From time to time, a blogger or a commenter compares something to Nazism or to Hitler. As sure as night follows day, there will be outraged comments saying that any invocation of Nazis and Hitler is strictly forbidden, intolerable, unacceptable, verboten.
I disagree. I wrote a book in 2003 called The Language Police: How Pressure Groups Restrict What Students Learn, about efforts to censor what appears in textbooks and on tests. Everybody has some words that they want to ban, some topic they find execrable, some illustrations they can’t abide, some depictions that they consider stereotypes. The publishers are so fearful of controversy that they have written guidelines with long lists of words, topics, and illustrations that may not appear in textbooks or on tests. I learned about these guidelines when I was on the National Assessment Governing Board. That is when I discovered that every education publisher runs their material through a “bias and sensitivity review panel” to make sure that nothing appears that anyone might object to. You will never see an owl mentioned on a standardized test or witches or evolution or stories with disobedient children or any reference to a landlord or a cowboy. You will never see elderly people with a cane or sitting in a rocker. You will never see a mom making dinner. Instead, you might see a drawing of grandpa on the roof nailing in shingles and a female truck driver. You will see no reference to poverty or cancer or roaches or rats or nuclear war or suicide or abortion. No rainbow flags. No anatomically correct cows. Everyone is happy. Everything has been carefully scrubbed to avoid offending anyone, any group.

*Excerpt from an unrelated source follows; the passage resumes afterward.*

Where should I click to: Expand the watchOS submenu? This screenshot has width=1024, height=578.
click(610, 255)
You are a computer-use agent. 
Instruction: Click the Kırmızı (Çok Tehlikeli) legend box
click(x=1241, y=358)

I don’t like censorship. It is true that I don’t permit certain well-known curse words on this blog, but I am not imposing my views on anyone else.

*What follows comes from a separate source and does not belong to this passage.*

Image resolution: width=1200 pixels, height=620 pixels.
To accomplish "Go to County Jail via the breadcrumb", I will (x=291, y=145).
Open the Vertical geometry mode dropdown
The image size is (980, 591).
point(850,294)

As for Hitler and Nazis, please see Mel Brooks’ movie “The Producers.” Mel Brooks said that the best way to deal with Hitler today is to laugh at him, to make him a fool, and the movie indeed made him into a butt of Brooks’ jokes. I also suggest the classic comedy “To Be or Not to Be,” with Jack Benny, Carole Lombard, and Robert Stack; it was made in 1942 when Hitler was no joke. But they made him into a laughing stock. The movie was remade in 1983 by Mel Brooks and his wife Anne Bancroft. Brooks turned it into a fabulous musical in 2001, which won multiple awards and was turned into another movie. Brooks told the German publication Spiegel that comedy robs Hitler of his posthumous power. Those who are afraid to speak his name confer power on him.
To those who say, “You can’t say that,” I say “Yes, you can, and so can I.” If you are afraid to use Hitler and Nazis as metaphors, that is your choice. It is not mine. If Jack Benny could do it in 1942, if Mel Brooks could do it in 1968 (To Be or Not to Be) and again in 1983 (The Producers), well, I say, let freedom of speech ring.